→ Texte d'étude:

Le sens proprement politique du mot nation émerge quant à lui tardivement. La Nation, française notamment, est indissociable de l'émergence de l'État-nation, en d'autres termes l'émergence de l'État précède l'identité nationale, comme le rappellent Colette Beaune ou Patrick J. Geary5. Ce n'est que grâce à cela que la Nation acquiert ses deux caractères premiers : le territoire et la souveraineté. Il faut au passage accepter une réalité : la constitution des identités nationales, à partir du XIIIe siècle, amène directement la guerre de Cent ans,  via « la montée des xénophobies et la construction de sentiments d'appartenance très divers, dépassant la simple dépendance consensuelle par rapport à un même pouvoir politique […]. Les premiers stéréotypes nationaux furent tous négatifs »6 .

En revanche, il faut attendre la période moderne et les puissants facteurs d'unification politique à l'œuvre aux XVIe et XVIIe siècles, pour voir de nouvelles caractéristiques « nationales » s'imposer, comme le droit ou la langue ; ce dernier exemple étant l'un des plus connus, à travers le siècle séparant l'ordonnance de Villers-Cotterêt de la création de l'Académie française. Ce n'est pas un hasard qu'il revienne à celle-ci de définir ainsi le mot « nation » : « Terme collectif. Tous les habitants d'un mesme Estat, d'un mesme pays, qui vivent sous mesmes loix, & usent de mesme langage &c. » On le constate, la Nation est désormais politique, géographique, juridique et linguistique. Là réside une partie de son « identité », de ce qui la singularise, elle et ceux qu'elle réunit. Mais, on le voit aussi, la liste n'est pas limitative ; elle ne sera d'ailleurs jamais limitée.

→ Consigne A:
Les affirmations suivantes s'accordent-elles avec le texte sur la nation ? Répondez par oui ou par non en citant les mots du texte qui tranchent. (i) L'émergence de l'État précède l'identité nationale. (ii) Les premiers stéréotypes nationaux étaient positifs. (iii) La liste des caractéristiques de la Nation est limitative.
→ Consigne B:
Rédigez la suite du texte sur la nation, en reprenant après sa dernière phrase.

(Entrées de la collection)
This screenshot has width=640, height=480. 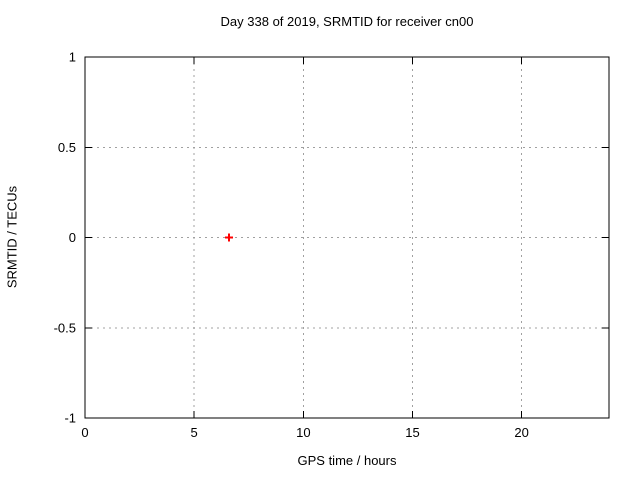 I want to click on y-tick-label: -0.5, so click(x=65, y=328).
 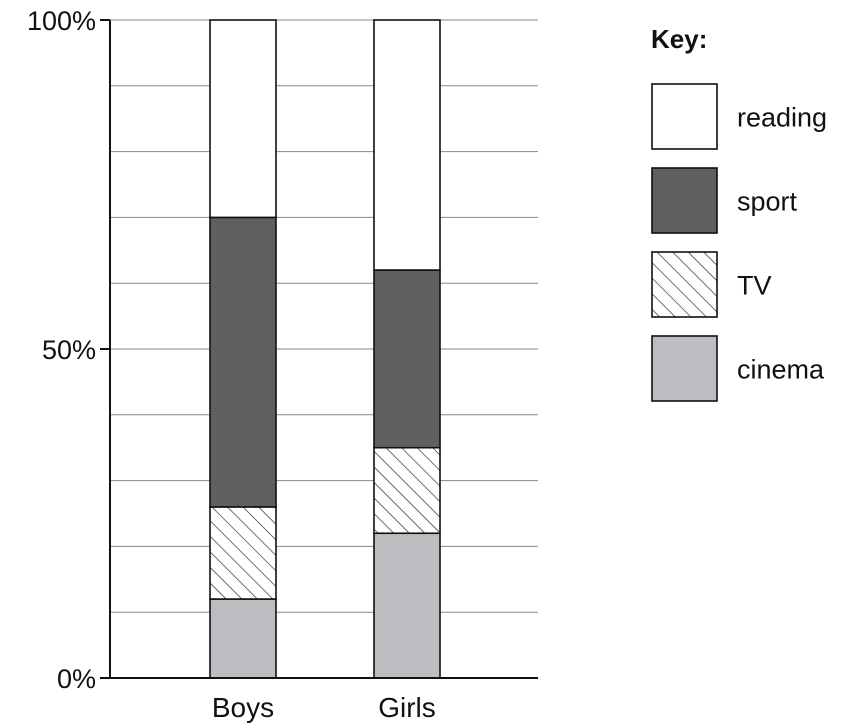 I want to click on legend-item-cinema: cinema, so click(x=738, y=368).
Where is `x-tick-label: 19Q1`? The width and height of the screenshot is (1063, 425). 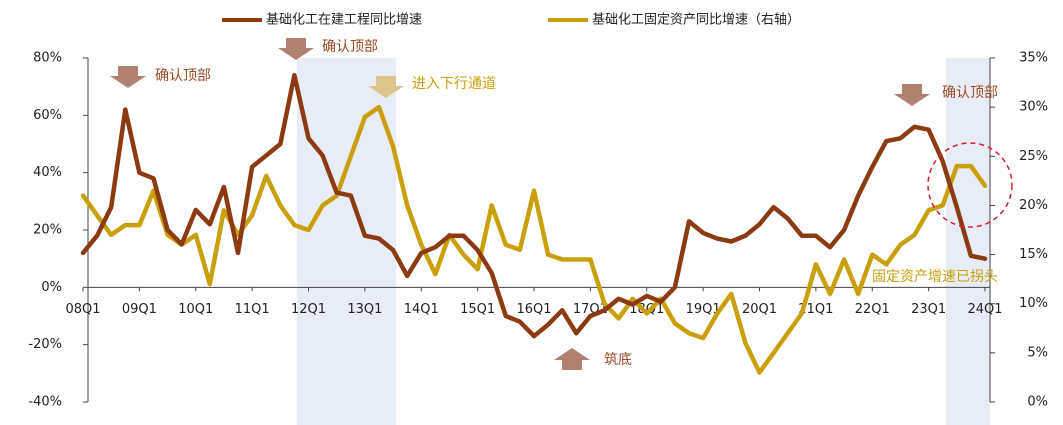 x-tick-label: 19Q1 is located at coordinates (704, 310).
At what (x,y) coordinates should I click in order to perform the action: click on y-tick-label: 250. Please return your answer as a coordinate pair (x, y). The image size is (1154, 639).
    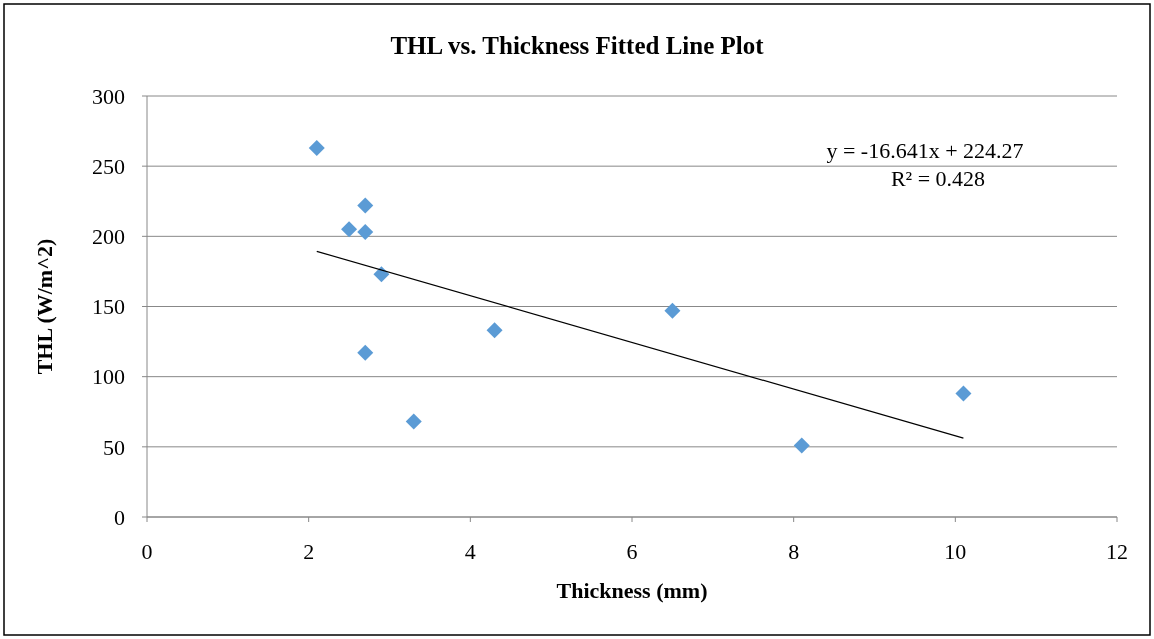
    Looking at the image, I should click on (108, 166).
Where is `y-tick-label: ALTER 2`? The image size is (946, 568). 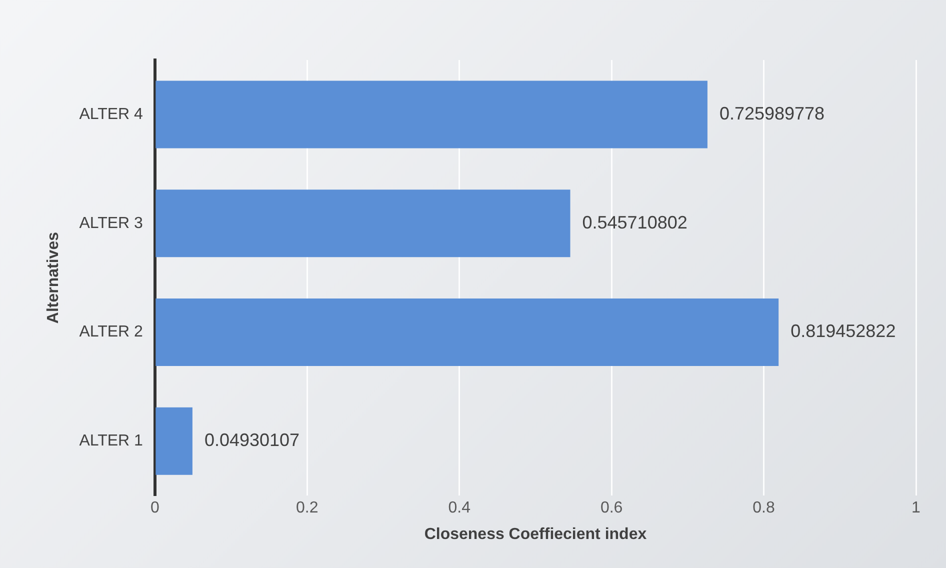 y-tick-label: ALTER 2 is located at coordinates (112, 332).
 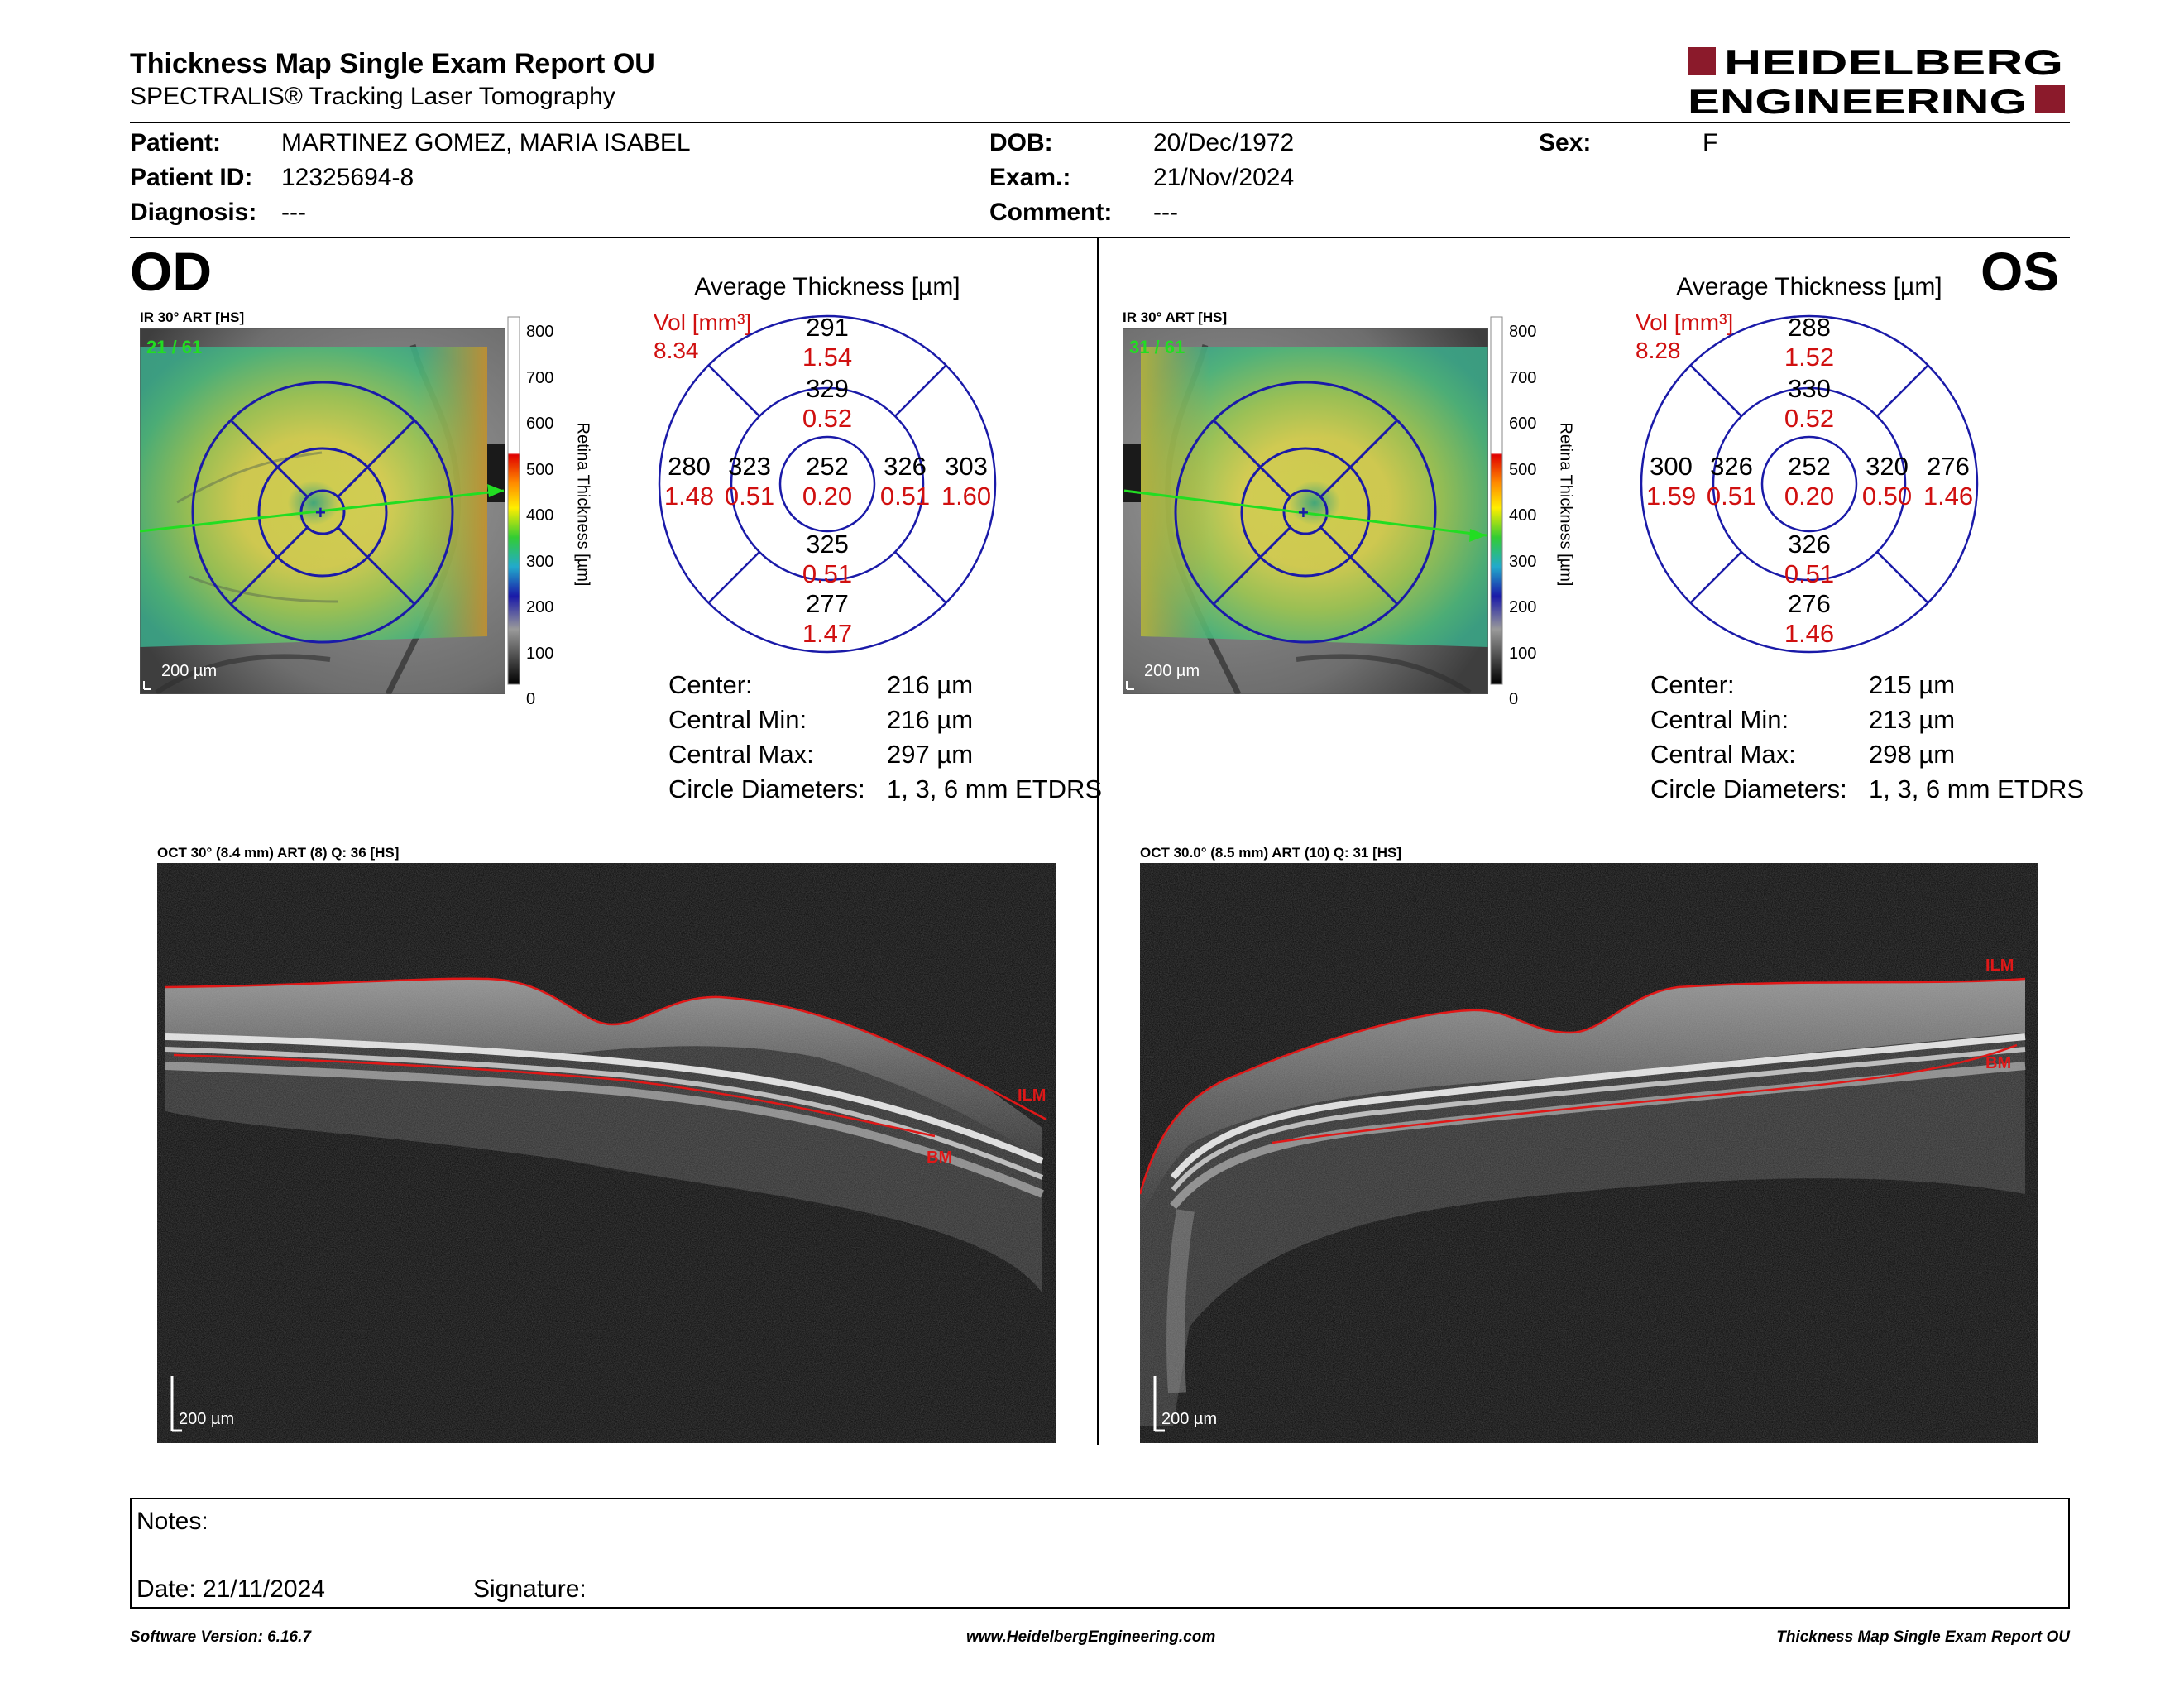 What do you see at coordinates (1723, 754) in the screenshot?
I see `os-max-label: Central Max:` at bounding box center [1723, 754].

→ Réponse attendue A:
(i) Oui : « l'émergence de l'État précède l'identité nationale ».
(ii) Non : « Les premiers stéréotypes nationaux furent tous négatifs ».
(iii) Non : « la liste n'est pas limitative ».

→ Réponse attendue B:
Nation politique, Nation culturelle

La Révolution est pour la Nation française considéré comme véritable acte de naissance, après des siècles de gestation. Là se trouve du moins le point de départ de la Nation en tant qu'ensemble politique, le peuple des citoyens, dans lequel réside par essence le principe de toute souveraineté selon la Déclaration de 1789. Ce même peuple qui détient le « pouvoir constitutant » pour Sieyès et Condorcet. 1789 est donc un moment charnière, celui de « la nation prenant conscience d'elle-même comme Nation » comme le relève Nora7.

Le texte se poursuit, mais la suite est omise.